The hybrid_backends configuration field lets you explicitly specify which backends to combine.
Any combination of backends is supported -- you are not limited to the traditional dense + sparse
pairing.
When to Use
- Maximum mapping accuracy is the priority
- Source data quality varies (mix of clean terms, abbreviations, and misspellings)

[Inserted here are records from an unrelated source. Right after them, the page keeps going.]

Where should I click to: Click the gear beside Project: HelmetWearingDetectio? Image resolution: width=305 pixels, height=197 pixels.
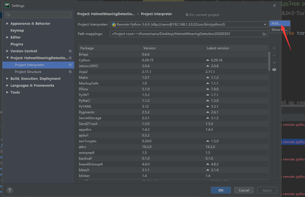tap(70, 58)
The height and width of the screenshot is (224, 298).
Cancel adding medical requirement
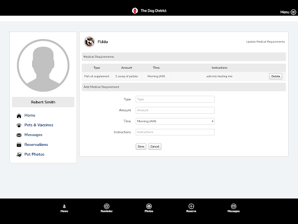[155, 146]
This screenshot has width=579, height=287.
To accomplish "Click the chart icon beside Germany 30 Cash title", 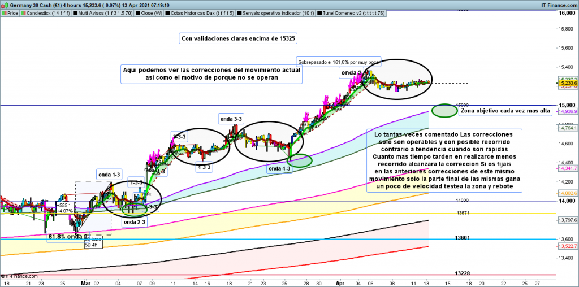I will tap(3, 4).
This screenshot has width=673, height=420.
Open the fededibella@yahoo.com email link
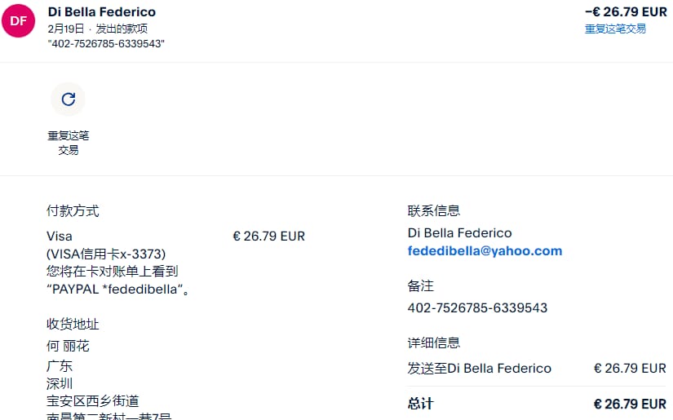(485, 251)
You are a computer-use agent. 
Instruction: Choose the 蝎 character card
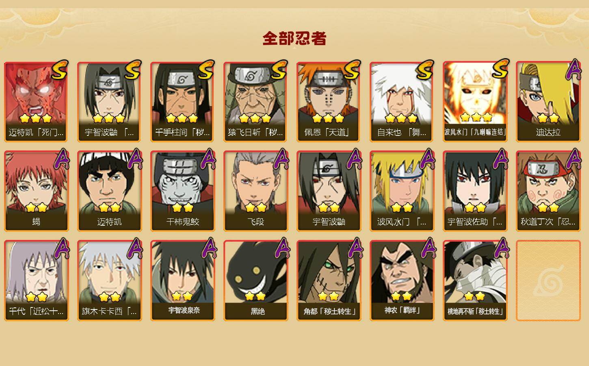tap(36, 191)
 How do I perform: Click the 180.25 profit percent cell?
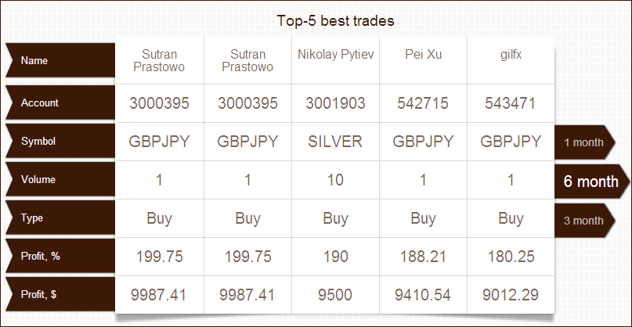pyautogui.click(x=511, y=257)
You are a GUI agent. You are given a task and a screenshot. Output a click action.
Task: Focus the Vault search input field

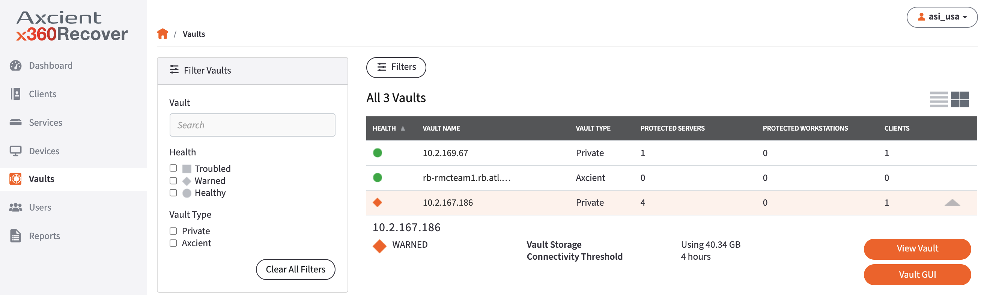[252, 125]
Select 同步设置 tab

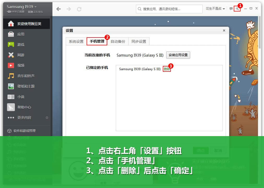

- You can afford the additional infrastructure and compute cost
How RRF Works
Reciprocal Rank Fusion merges two or more ranked lists without requiring score normalization. For each candidate concept appearing in any result list, the fused score is:
RRF_score(c) = sum(1 / (k + rank_i(c))) for each backend i
where k is a smoothing constant (default 60). Candidates that rank highly in multiple lists
receive the highest fused scores, while candidates appearing in only one list are still
considered but ranked lower.
Configuration
Use the hybrid_backends field to specify which backends to combine. Each sub-backend's
configuration fields must also be provided.
Example: BM25s + ChromaDB (lightweight, offline)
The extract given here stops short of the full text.